In the history of music, not much of it is actually any good.
So the question of what’s among the worst can truly feel like a needle-in-a-haystack task. Moreover, what’s the worst album, the worst collection of songs that has ever been compiled into one?
Recently, the album that seems furthest ahead in winning the unwanted worst title is Lou Reed and Metallica’s bewildering 2011 collaborative effort Lulu.
It’s an easy target. Reed, a groundbreaking songwriter and experimentalist reaching the end of life, collaborating with a legendary heavy metal band long past their relevance. It’s not something anyone asked for, expected, or wanted.

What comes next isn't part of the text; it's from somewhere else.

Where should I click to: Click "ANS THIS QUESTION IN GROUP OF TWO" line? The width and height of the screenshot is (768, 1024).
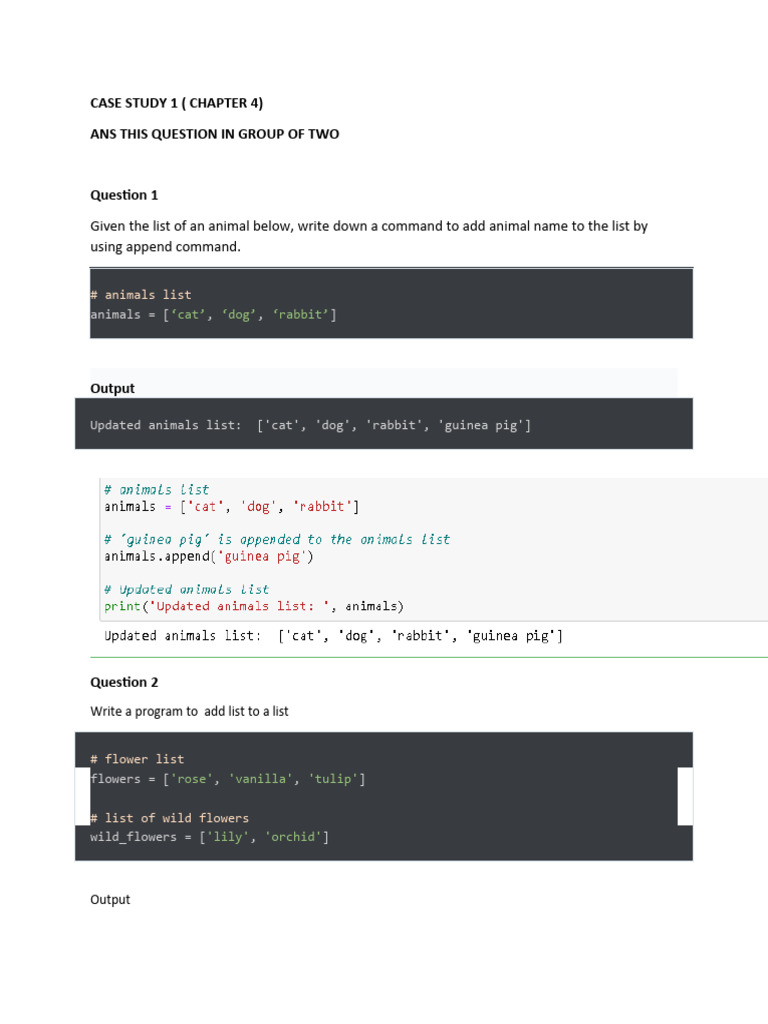(214, 134)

But something is fascinating and difficult to explain about such a random pairing of artistic voices. Reed’s lyrics, delivered in a brittle and frail spoken word voice, had not been as potently imaginative and alive since his 1970s heyday, and the distorted power chords of Metallica work their way into becoming the perfect accompaniment to the substantive lyrical themes of compassionless love and self-destruction.
The sound of the record hardly resembles a Reed album or a Metallica album, so it was never going to appeal to either respective fanbase. The artsy contingent interested........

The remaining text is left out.